(Dataset entries)
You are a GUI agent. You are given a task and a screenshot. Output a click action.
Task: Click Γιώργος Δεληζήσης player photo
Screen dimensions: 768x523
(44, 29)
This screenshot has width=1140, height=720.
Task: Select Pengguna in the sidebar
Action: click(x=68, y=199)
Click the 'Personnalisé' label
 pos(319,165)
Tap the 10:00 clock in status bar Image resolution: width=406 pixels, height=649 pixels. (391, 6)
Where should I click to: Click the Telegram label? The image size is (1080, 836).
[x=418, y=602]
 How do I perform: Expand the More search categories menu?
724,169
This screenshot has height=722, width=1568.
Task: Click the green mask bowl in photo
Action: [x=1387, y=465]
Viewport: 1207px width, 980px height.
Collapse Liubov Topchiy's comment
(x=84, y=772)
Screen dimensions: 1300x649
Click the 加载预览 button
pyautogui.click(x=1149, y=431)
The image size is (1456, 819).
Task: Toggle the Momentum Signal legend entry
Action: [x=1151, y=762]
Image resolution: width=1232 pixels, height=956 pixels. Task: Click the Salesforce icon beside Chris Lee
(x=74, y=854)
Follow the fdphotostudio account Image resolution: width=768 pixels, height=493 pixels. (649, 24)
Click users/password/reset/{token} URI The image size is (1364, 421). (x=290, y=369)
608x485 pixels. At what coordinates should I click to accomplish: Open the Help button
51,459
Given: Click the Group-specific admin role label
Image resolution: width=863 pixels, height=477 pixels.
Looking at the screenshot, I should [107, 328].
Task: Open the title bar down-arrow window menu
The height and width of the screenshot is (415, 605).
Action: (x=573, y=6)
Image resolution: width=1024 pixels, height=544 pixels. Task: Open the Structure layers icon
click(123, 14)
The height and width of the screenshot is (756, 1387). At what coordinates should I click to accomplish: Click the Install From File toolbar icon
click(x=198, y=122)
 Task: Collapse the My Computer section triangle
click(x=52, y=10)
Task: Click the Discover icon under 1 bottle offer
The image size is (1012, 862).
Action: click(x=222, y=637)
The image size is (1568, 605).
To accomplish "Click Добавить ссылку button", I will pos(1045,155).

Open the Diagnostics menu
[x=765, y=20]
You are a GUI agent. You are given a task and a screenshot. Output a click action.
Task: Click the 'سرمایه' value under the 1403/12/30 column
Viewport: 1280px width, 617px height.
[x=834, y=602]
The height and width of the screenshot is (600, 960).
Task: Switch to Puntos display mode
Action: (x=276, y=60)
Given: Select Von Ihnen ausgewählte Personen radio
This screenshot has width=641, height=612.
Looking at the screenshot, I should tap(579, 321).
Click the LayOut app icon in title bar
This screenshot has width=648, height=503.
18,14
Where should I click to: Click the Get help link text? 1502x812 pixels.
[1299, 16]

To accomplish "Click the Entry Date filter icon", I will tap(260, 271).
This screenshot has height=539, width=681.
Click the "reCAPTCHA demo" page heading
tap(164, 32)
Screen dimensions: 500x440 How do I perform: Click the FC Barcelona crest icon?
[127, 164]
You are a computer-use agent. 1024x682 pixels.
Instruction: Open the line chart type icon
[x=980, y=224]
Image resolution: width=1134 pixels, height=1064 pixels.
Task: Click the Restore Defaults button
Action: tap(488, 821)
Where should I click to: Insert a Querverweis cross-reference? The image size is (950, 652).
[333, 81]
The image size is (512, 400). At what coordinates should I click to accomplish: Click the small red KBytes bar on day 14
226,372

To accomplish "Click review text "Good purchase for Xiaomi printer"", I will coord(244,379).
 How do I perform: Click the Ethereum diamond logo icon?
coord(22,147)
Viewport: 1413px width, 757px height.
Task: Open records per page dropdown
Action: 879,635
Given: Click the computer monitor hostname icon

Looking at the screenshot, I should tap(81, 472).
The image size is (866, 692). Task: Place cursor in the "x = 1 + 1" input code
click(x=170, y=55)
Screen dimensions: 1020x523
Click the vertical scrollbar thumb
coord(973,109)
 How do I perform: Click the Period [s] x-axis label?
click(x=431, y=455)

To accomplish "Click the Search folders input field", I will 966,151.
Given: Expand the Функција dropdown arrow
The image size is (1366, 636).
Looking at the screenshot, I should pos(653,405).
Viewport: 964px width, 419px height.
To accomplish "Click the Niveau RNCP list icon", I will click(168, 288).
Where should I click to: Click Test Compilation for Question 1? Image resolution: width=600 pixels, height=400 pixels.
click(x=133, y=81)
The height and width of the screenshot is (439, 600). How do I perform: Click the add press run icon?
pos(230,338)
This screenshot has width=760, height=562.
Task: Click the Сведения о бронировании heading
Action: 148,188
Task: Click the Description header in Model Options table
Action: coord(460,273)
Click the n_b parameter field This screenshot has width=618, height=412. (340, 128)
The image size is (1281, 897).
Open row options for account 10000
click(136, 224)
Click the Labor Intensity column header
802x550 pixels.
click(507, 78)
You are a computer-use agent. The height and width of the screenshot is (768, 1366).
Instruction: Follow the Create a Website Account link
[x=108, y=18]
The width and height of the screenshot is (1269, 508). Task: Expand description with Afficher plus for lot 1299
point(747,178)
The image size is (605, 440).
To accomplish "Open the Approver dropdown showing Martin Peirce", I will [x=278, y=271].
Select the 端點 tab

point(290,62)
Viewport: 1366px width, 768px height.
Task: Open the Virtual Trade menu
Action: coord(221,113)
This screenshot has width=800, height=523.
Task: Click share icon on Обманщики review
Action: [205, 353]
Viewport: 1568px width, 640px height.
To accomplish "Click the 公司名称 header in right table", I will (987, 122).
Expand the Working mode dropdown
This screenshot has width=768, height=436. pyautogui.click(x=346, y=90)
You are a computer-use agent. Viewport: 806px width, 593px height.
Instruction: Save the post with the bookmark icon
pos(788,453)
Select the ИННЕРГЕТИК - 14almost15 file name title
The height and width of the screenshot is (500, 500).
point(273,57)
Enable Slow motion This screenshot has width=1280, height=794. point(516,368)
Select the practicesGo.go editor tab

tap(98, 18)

(What to produce) Within the records, count the lines that include the word "agent". Answer with the number only.

(Expected output) 5